Some companies today fear the public customer review. After all, it seems like everywhere you look, there are customer reviews. Yelp, Facebook, Google--even the Better Business Bureau--these sites and more allow consumers to leave reviews online for businesses today.

It doesn’t take long for company executives to imagine these reviews take on greater significance than they actually have, and if you let your imagination go too far, you might start concluding that a few one-star or two-star reviews will destroy the business. That’s unlikely to happen.

Not long ago, I saw a self-employed author lamenting on his blog about a one-star review of his latest book on Amazon. He went on and on about how many sales he had lost because of that one-star review. However, this is an author with at least a dozen books and literally hundreds of Amazon reviews-;the vast majority of which are positive four- and five-star reviews. Do you think he might have been letting emotion get in the way of objectively looking at that one bad review, out of hundreds of mostly positive reviews?

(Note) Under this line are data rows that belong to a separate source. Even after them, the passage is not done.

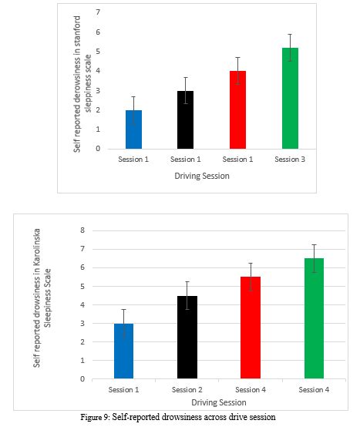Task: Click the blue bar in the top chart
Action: pyautogui.click(x=133, y=129)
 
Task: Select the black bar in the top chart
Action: pyautogui.click(x=186, y=120)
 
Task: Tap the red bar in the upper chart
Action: pyautogui.click(x=237, y=110)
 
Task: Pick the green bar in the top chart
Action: pyautogui.click(x=289, y=99)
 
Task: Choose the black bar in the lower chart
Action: pyautogui.click(x=187, y=338)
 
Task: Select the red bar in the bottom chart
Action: pyautogui.click(x=250, y=328)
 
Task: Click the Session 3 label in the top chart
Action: pyautogui.click(x=289, y=160)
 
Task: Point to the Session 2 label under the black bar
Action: pyautogui.click(x=187, y=390)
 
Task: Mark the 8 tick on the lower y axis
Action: pyautogui.click(x=81, y=230)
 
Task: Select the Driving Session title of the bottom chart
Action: pyautogui.click(x=218, y=402)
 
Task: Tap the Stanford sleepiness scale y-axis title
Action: pyautogui.click(x=82, y=81)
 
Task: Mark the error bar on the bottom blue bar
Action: pyautogui.click(x=125, y=322)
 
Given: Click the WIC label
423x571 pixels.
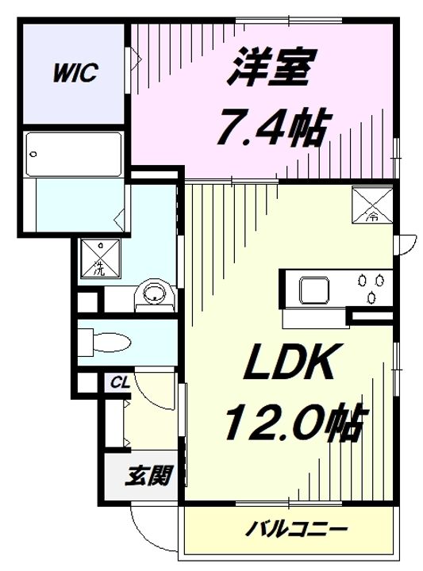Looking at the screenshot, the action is pyautogui.click(x=75, y=73).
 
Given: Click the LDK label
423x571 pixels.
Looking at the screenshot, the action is pyautogui.click(x=290, y=362).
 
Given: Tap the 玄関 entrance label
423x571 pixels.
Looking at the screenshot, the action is pyautogui.click(x=148, y=476).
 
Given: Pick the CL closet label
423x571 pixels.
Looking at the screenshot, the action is pyautogui.click(x=120, y=383).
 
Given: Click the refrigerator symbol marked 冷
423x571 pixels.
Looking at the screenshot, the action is pyautogui.click(x=371, y=205).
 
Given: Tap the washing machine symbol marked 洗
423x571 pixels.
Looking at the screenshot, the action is pyautogui.click(x=100, y=258).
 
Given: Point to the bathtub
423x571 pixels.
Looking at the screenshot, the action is pyautogui.click(x=74, y=155).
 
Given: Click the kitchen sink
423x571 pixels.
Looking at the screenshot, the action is pyautogui.click(x=314, y=290).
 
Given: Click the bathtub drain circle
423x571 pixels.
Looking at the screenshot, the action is pyautogui.click(x=33, y=154).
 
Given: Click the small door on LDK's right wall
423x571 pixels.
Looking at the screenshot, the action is pyautogui.click(x=406, y=245).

Your company will survive some bad reviews, should you receive any.

In fact, you may even learn some things from negative reviews that ultimately will help your business improve and become better. In the long run, it may be one of the best things to happen to your business.

Here are five ways that bad reviews can help:

1. Negative reviews help you see and improve your weaknesses. As business owners, we may be too close to our businesses to see what is glaringly obvious to customers. Instead of living in blissful ignorance, or hoping and praying no one notices or comments, isn’t it better to correct issues that threaten your business in some way? Listen, you built your business and you’re capable of solving problems, or you wouldn’t be in business. Business is a series of problems needing solutions. Look at the underlying situation as just one more problem to confront and address. It goes against human nature to think of criticism as a gift, but as business owners we have to have the self-confidence to think of it that way and not take it personally.

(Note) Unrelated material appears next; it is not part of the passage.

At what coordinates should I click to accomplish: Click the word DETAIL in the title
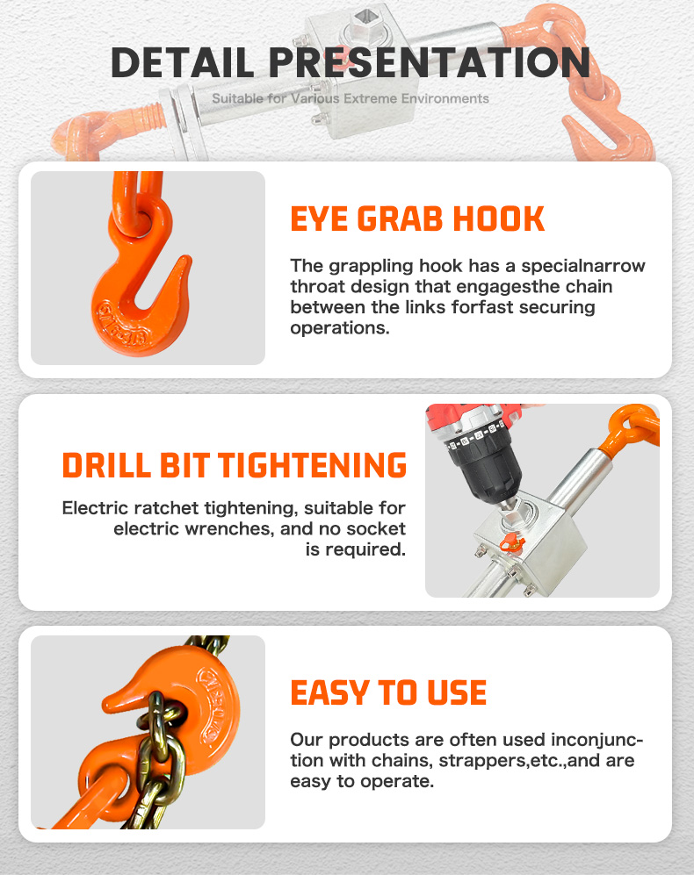pos(184,62)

2. You can show the lengths to which you go, to make customers happy. What do you do when you see a negative review (or what do you imagine you’d do)? Chances are you are going to apologize and try to make things right in some way. Perhaps you will issue a refund or gift certificate or some other accommodation. This is an opportunity to shine when it comes to customer service. What better opportunity to show how much you care? Customers pay attention to how you respond when there’s a problem. They want to know that if they themselves have a problem, it will get resolved, and they will be treated fairly and professionally.

3. Bad reviews serve as a catalyst for employees to change attitudes. We’d all love to think that everyone down to the last person in our organizations is wonderful with customers 100 percent of the time. Sometimes, though, our employees aren’t quite there yet, even if we as business owners see the need to improve. They may have difficulty putting themselves in the customer’s shoes. What’s worse, they may not have as much business experience and so don’t feel a sense of urgency to change anything. Hearing a complaint from a real customer who is unhappy enough to write about it online may get your team’s attention in a way that all the encouragement about “delighting customers” never quite manages.

4. Some amount of negative reviews are more natural. Consumers tend not to trust reviews if they are too glowing and too positive. Sadly, reviews are easy to fake, and reviews that uniformly look positive have that look of being “too good to be true” about them. No company today is immune from at least slightly negative reviews. In a contrarian way, you need some variance among reviews in order for the public to take the glowing reviews more seriously.

5. Getting negative reviews may propel you to develop a “review encouragement” mindset and processes. There’s nothing like a bit of a scare to cause us to focus. Today, every business needs to be encouraging reviews proactively. In other words, instead of sitting back passively and just letting reviews happen, you need to be encouraging your happy customers to leave reviews. Having positive reviews will temper the impact of a negative review. But we tend to treat reviews like “no news is good news,” when in fact, the opposite is true. It’s best not to have a small number of reviews. A single negative review drastically skews your average rating if you only have two or three other ratings. However, having a single one-star review among 25 reviews with an average rating of 4.3 would have far less of an impact. That one negative review won’t hurt nearly as much. Today, it’s really more about averaging star ratings online than about having perfect 5-star ratings.

We all want positive reviews. But in the long run, we can be better off getting that occasional negative review.